__Stored data entries__.
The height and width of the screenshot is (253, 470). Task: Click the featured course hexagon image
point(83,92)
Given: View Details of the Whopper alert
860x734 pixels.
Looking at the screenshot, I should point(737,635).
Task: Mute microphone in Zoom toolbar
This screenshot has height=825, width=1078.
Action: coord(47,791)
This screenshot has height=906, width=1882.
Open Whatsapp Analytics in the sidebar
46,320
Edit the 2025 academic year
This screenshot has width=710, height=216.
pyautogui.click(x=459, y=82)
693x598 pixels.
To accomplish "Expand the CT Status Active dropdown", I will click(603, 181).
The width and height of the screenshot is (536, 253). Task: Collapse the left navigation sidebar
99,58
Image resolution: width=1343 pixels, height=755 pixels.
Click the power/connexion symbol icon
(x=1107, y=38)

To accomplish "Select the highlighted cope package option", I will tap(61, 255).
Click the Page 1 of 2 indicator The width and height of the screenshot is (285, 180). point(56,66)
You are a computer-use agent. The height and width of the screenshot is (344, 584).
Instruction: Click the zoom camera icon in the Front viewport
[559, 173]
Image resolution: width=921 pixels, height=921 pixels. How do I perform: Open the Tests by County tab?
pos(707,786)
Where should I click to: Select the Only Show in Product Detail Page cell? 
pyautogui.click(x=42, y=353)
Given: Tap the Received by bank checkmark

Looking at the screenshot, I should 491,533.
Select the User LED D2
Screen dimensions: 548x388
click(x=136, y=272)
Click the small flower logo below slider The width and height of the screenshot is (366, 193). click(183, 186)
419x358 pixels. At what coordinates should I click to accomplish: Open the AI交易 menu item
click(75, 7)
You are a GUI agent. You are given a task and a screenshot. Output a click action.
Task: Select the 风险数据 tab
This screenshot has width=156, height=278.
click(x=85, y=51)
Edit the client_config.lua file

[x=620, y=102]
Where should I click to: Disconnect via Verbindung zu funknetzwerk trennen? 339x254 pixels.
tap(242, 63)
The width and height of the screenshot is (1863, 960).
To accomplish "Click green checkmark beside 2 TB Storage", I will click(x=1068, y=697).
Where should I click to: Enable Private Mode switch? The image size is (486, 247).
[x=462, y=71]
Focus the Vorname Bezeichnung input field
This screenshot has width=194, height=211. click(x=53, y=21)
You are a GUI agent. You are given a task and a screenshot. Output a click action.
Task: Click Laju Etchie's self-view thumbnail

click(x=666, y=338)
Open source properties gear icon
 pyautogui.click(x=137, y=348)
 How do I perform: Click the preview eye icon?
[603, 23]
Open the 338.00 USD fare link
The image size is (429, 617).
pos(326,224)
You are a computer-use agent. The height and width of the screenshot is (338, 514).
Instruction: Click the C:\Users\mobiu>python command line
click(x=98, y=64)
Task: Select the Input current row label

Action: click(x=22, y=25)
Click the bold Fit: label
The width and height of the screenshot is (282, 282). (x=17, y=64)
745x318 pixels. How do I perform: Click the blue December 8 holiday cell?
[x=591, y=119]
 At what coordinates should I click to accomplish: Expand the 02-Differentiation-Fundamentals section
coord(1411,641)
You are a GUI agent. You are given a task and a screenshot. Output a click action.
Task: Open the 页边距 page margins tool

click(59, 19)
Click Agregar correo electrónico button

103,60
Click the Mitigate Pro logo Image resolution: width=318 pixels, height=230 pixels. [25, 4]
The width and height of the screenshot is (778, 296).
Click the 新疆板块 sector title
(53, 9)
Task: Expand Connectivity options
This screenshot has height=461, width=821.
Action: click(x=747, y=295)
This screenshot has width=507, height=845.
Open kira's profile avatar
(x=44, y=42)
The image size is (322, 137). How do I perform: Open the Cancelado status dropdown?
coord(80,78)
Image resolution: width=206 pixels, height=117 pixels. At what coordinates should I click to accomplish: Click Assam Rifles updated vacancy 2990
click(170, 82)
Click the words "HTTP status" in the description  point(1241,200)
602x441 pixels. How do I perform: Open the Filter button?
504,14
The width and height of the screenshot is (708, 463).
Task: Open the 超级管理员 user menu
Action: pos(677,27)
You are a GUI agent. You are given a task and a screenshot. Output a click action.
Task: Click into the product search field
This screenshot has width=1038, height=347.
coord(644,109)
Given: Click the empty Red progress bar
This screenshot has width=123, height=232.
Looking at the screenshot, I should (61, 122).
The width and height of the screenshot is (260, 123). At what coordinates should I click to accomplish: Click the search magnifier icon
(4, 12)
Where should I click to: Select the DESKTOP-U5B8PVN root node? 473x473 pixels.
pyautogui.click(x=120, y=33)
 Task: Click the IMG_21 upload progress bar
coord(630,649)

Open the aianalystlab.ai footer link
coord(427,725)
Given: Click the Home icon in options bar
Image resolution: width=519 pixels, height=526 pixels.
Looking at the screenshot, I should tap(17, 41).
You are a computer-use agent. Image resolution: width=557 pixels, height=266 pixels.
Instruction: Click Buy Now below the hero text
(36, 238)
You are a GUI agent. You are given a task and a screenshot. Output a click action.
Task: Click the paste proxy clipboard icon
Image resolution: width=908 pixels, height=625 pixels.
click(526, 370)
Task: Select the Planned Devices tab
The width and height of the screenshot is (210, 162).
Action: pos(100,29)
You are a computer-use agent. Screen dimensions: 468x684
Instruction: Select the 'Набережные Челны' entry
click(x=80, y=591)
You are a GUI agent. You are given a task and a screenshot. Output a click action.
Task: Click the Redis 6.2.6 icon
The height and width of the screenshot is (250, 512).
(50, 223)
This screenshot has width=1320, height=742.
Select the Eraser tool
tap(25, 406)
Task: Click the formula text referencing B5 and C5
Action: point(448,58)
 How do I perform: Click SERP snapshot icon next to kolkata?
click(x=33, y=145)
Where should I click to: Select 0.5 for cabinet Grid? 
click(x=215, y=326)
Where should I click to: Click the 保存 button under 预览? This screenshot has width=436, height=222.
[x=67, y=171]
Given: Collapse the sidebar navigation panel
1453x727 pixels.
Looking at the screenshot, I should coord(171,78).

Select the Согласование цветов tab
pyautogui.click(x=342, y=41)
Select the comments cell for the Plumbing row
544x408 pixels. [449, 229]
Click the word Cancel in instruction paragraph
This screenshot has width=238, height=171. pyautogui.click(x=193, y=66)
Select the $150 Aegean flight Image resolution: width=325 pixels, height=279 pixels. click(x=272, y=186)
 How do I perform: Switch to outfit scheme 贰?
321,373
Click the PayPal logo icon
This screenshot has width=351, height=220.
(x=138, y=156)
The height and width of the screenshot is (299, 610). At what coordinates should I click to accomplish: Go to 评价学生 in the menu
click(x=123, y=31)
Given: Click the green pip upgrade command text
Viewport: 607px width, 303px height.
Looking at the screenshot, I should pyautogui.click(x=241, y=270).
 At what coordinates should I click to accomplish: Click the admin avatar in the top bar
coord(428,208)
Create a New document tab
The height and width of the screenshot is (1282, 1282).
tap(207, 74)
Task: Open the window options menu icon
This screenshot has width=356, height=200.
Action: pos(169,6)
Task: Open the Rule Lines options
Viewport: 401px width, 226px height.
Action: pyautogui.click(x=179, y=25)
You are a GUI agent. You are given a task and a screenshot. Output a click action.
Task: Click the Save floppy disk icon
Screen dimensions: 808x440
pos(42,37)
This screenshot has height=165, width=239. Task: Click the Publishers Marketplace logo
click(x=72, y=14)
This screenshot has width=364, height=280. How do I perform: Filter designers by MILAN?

__Task objective__. Where a line of the entries contains the word "will", count it, then state the total and nothing else.

__Result for this exercise__. 3